== What you have to do ==
Copy the records word for word, starting at their very beginning and ending at the line that contains "tap(76, 127)". Include both ends and leave the pictures out.
::: Records to use
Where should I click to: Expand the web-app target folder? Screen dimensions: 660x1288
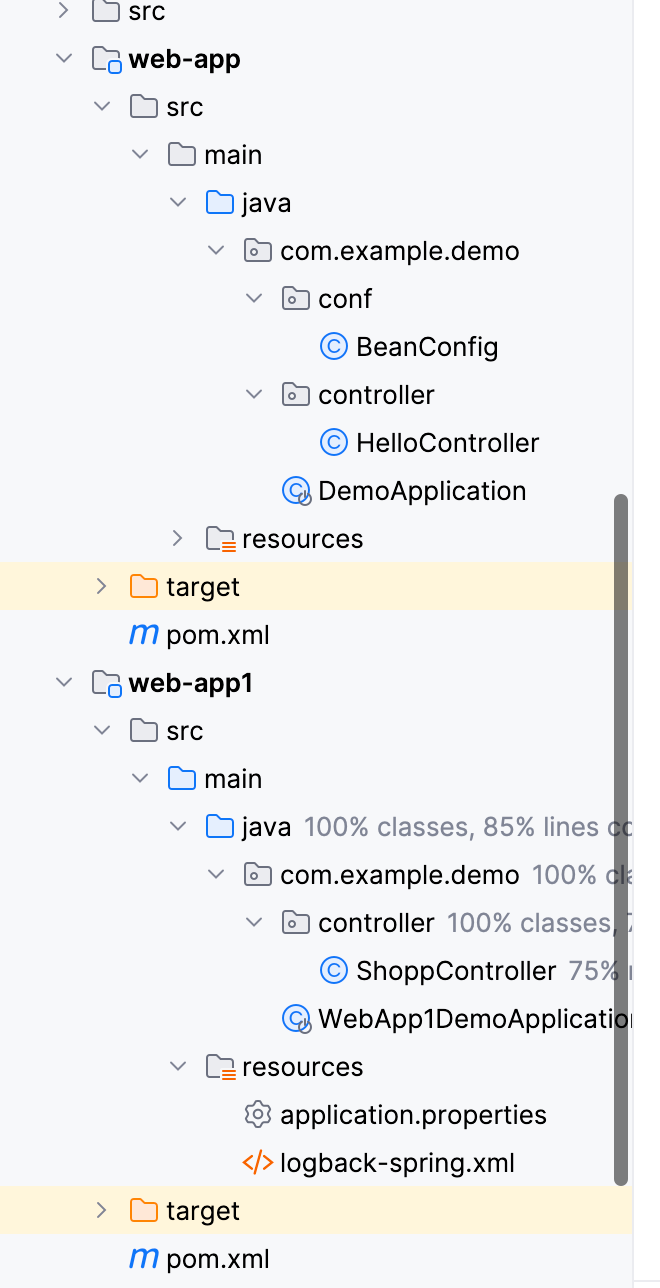click(102, 587)
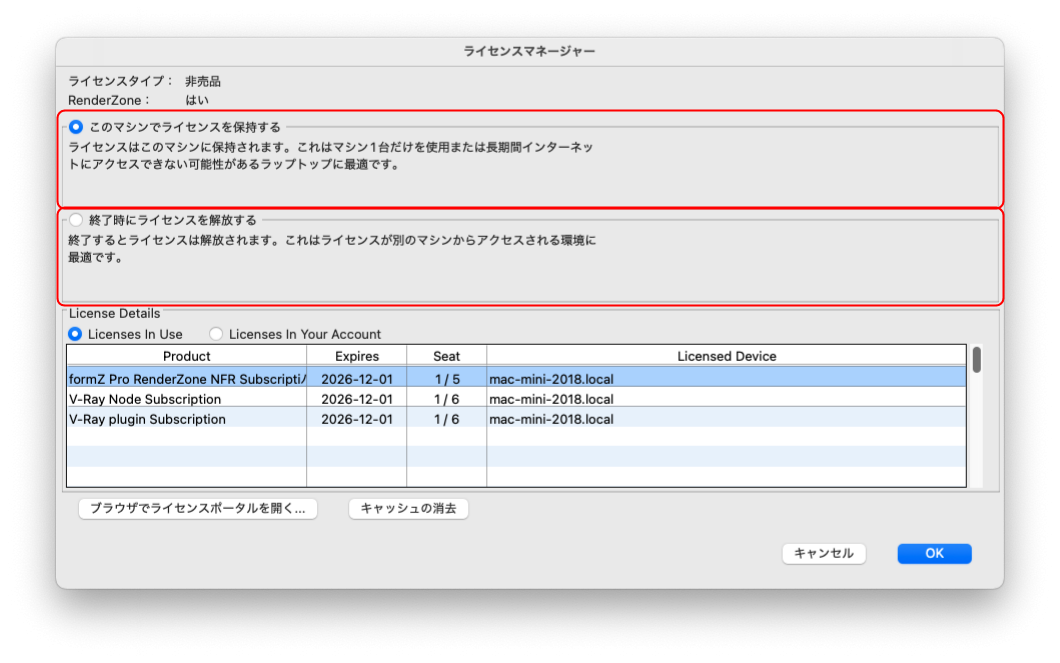Select the このマシンでライセンスを保持する radio button
Image resolution: width=1060 pixels, height=663 pixels.
tap(76, 127)
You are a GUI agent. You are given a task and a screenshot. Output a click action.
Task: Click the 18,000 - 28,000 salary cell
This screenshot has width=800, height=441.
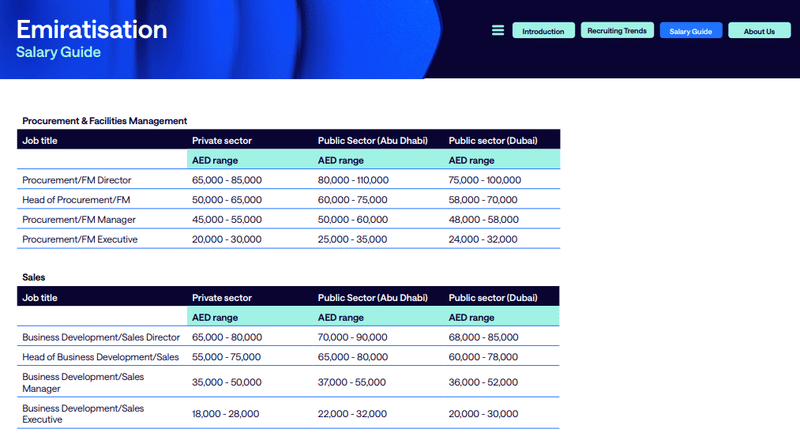coord(226,413)
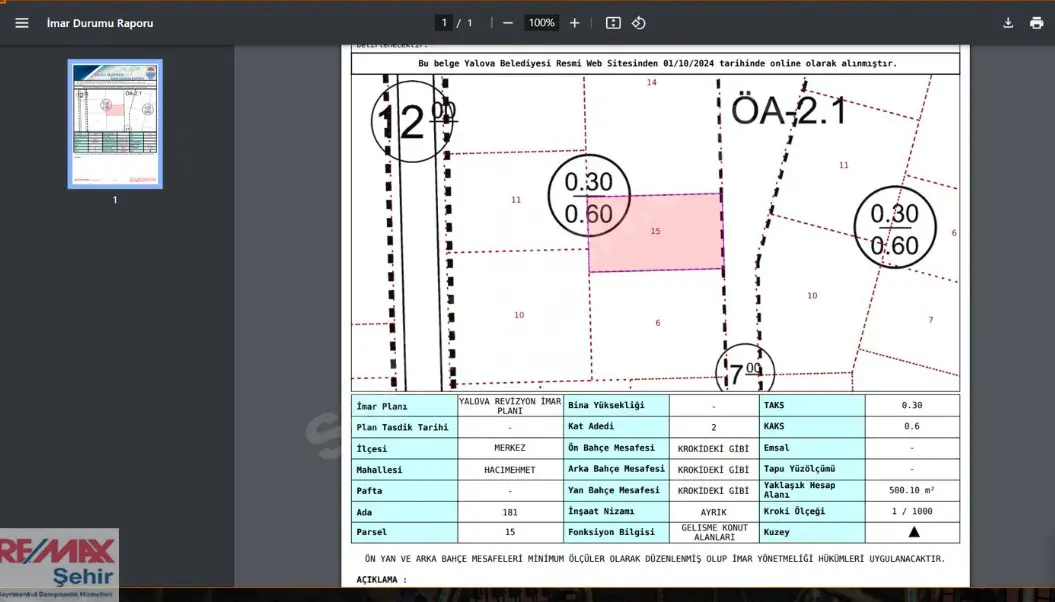Zoom in with the plus icon

click(575, 23)
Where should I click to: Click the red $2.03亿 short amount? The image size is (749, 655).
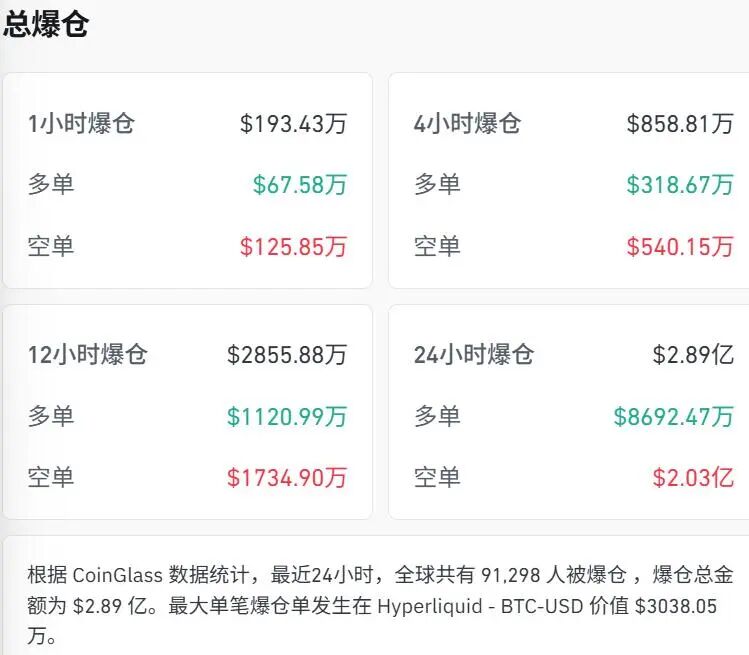(x=693, y=478)
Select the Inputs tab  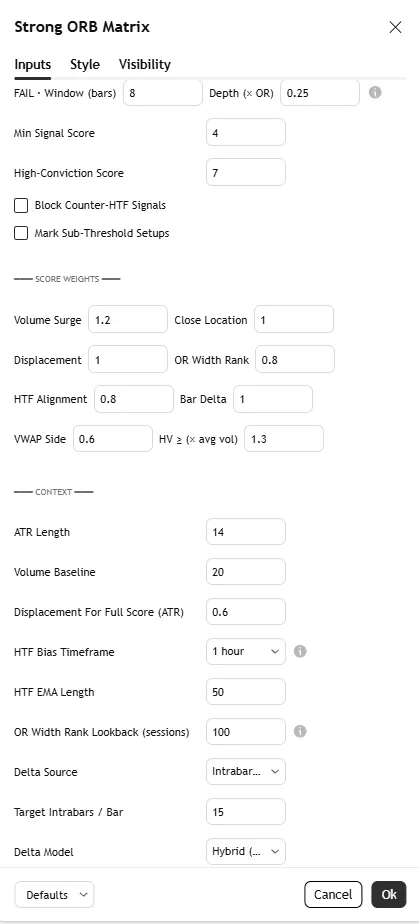32,64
::::::
== The output ==
Where should I click to: Expand the web-app target folder? Screen dimensions: 660x1288
click(102, 587)
Select the このマシンでライセンスを保持する radio button
Image resolution: width=1060 pixels, height=663 pixels.
tap(76, 127)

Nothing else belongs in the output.